A global pandemic, social and civic unrest, and growing weather condition concerns that the globe is facing right now are enough to challenge even the healthiest and most prepared, but amidst all these challenges LAFC is using the month of September to readjust its focus to among the most vulnerable population, and an annual cause near and dear to their hearts, raising awareness and funds to combat Childhood Cancer. All throughout the month, the Black & Gold will be working with Major League Soccer, partners Kaiser Permanente, and the Austen Everett Foundation to host virtual events and charitable activities focused on this important cause.
To kick off the month’s activities, the Club hosted a virtual hospital visit with young current and former cancer patients at Kaiser Permanente hospitals. As part of the visit, the patients were surprised with custom LAFC “jersey gowns”, jerseys that were cut and sewn into usable hospital gowns, and then invited to take part in an interactive meet and great with LAFC defender, Jordan Harvey.
As part of Harvey’s opening address to the group, he quickly jumped into a common thread they all shared that hearkens back to a fundamental promise of the Club, to Unite the World’s City Through the World’s Game. Regardless of the current situation each of the kids were in, faces lit up across the screen as Jordan added, “I think that's always a really special thing to bond over is how come you come together. This Club has kind of brought people together from all different backgrounds, areas of LA even, outside of LA over one common thing and it's a passion for football.” And with that, the group was transported into the world of the beautiful game, a place where their existence wasn’t defined by their medical circumstances.
The stories began flowing. 11-year-old Presley told Jordan how her “team is like her family.” She would watch LAFC matches with her AYSO teammates and try to pick up bits of ball skills and the organization they saw on the field, as Jordan gave her some communication pointers to help with her player development. Then Jordan asked Anthony, a goalie that plays for the club soccer team FC Golden State, what the game meant to him and got an answer that left the group without a dry eye. “I mean honestly, soccer really did save my life,” said Anthony. “Like not in a cheesy way but everything started from soccer.”
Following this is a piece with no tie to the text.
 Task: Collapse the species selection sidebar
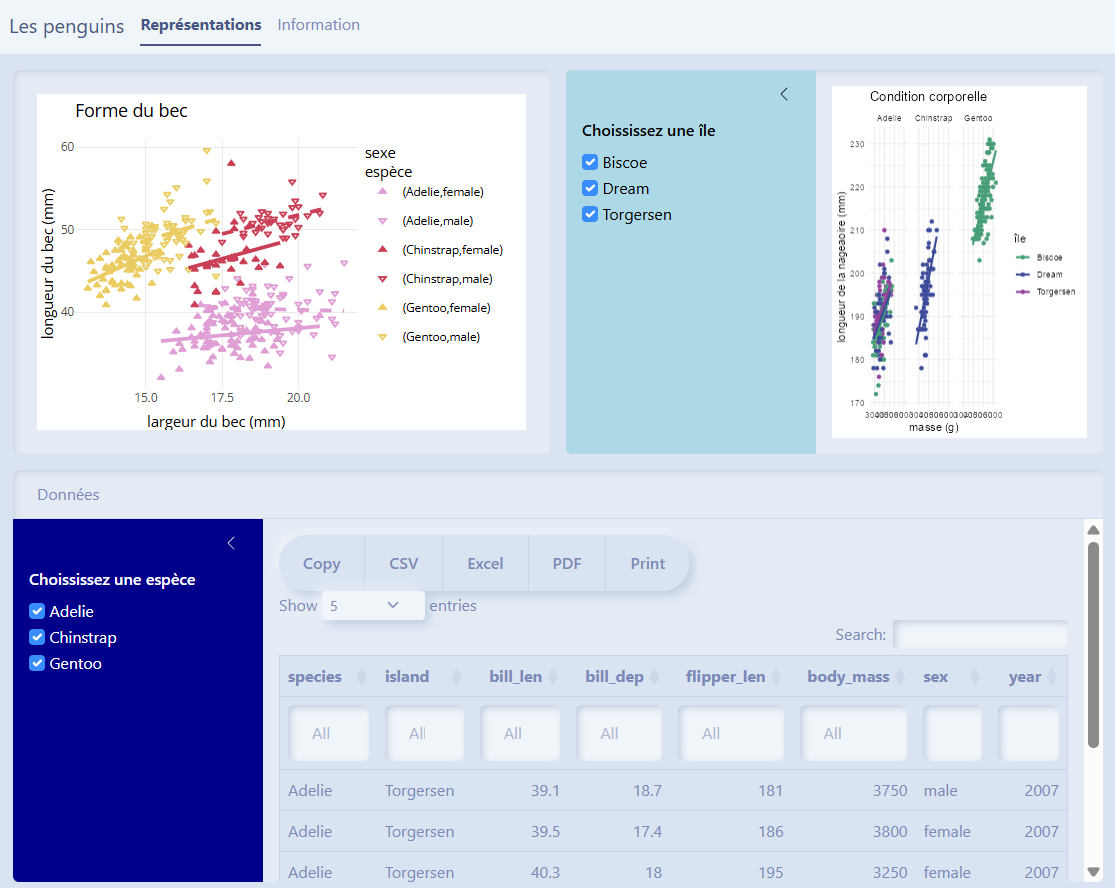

As it turned out, during a routine practice in 2018 when Anthony was fielding shots from his team, he took a ball to the groin. The shot ended up being so hard that it ruptured a testicle, and when they were in the hospital the doctors noticed something that ended up likely saving his life. They found cancerous cells in the groin area that had begun to spread to his stomach and lungs. A treatment plan including multiple surgeries and major chemotherapy was immediately underway in a matter of weeks. “I love soccer,” said Anthony, “but it’s different for me now.” Anthony has now been in remission for a year and three months and hearing him talk about the game of soccer exhibits how powerful the beautiful game can be.
The meet and greet lasted for over an hour, and it was easy to see how much both Jordan and the group gained from the experience. As the meeting was ending, it shifted to the screen of Daniel and his mother, and she began to express what the whole group was feeling. “I teach and I told the kids about Daniel’s incredible experience today and so I just wanted to say thank you for what you do because honestly you motivate so many kids,” said Daniel’s mother. “So I just wanted to let you know that you motivate a lot of kiddos and thank you for taking the time out of your day to do this for them.”